Laughter: A Good Tonic for Cabin Fever

Lacking for anything better to do, I was digging around the Internet today when I came across a fishing joke I'd never heard before. It went something like this:

A good ol' Alabama boy won a bass boat in a raffle drawing, and as he brings it home, his wife chirps, "What ya gonna do with that? There ain't no water deep enough within a hundred miles of here to float a boat."

He responds, "I won it, and I'm a-gonna keep it."

Several days later, his brother comes over to visit. He asks the wife where his brother is, and she says, "He's out there in his bass boat," pointing toward the field behind their house.

The brother heads out to see his sibling, who is sitting in the boat with a rod in his hand. He subsequently yells out, "What ya doin'?"

His brother replies, "I'm fishin'. What does it look like I'm a-doin'?"

The other brother then yells back, "You know it's people like you who give us Alabamians a bad name...makin' everybody think we're stupid. If I could swim, I'd come out there and whip your butt."

OK, maybe you've heard that one before. If so, perhaps one of the following true-life accounts will perk you up a little bit.

During a tournament, a co-angler bent down to push the boat away from a tree limb as she and her boater trolled past.
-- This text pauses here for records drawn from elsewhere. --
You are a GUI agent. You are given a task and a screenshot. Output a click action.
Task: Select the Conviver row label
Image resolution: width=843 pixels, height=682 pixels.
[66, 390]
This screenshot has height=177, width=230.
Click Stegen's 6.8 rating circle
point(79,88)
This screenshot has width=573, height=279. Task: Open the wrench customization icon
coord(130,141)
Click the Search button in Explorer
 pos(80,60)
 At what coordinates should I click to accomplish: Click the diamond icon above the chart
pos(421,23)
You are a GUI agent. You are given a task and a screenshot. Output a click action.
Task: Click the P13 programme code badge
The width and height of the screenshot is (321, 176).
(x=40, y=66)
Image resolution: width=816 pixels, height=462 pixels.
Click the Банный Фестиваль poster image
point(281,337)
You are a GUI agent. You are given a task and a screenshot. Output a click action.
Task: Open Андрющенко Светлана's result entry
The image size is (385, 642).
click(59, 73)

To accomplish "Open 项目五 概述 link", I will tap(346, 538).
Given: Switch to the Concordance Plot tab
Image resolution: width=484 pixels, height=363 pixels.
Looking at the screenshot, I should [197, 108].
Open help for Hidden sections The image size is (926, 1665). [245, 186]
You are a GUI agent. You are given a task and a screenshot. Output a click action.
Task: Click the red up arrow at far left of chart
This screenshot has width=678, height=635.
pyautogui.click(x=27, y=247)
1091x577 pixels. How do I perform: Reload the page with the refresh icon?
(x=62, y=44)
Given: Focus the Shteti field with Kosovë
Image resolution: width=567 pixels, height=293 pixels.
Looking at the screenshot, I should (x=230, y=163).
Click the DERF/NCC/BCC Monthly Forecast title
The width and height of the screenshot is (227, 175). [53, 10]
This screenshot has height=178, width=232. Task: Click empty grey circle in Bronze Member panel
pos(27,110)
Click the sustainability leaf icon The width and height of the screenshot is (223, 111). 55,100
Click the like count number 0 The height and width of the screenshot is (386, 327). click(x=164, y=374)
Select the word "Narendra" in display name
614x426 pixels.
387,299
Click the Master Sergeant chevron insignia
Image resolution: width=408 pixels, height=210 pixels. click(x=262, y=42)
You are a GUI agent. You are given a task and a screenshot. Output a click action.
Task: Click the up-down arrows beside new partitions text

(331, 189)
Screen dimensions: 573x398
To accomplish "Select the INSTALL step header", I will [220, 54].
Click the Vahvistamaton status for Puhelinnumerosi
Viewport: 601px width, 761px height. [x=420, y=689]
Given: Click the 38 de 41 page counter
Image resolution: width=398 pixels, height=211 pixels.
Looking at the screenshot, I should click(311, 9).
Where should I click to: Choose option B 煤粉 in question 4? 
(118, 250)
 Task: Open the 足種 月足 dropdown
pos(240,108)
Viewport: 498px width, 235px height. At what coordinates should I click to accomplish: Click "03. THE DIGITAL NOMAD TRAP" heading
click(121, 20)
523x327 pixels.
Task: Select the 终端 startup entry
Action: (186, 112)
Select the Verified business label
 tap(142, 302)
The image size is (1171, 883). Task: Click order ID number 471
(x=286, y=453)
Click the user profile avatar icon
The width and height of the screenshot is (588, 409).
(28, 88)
Unfortunately, the branch broke, and she spun around, landing in the water. Said the boater, "For about half a second, it scared the crap out of me, but when I saw she was OK, I laughed my butt off. The bad thing was that it was pretty chilly out, and she was soaked. Being the kind of smarta** I sometimes am, though, I told her to look on the bright side."

"What's that?" she inquired.

"Riding 20 miles downriver in a 75-mph blow dryer," I cracked. "Needless to say, she didn't find nearly as much humor in that statement as I did."

In another incident, it was the middle of summer as an angler dressed in nothing but a pair of cutoff shorts fished the middle of a stump field full of Florida-strain bass. He was hammering them with a Culprit tequila sunrise worm, just 40 yards from a couple of old guys who were wearing out monstrous lake bream. Suddenly, a big ol' bass nailed the angler's worm and wrapped his line around an underwater limb.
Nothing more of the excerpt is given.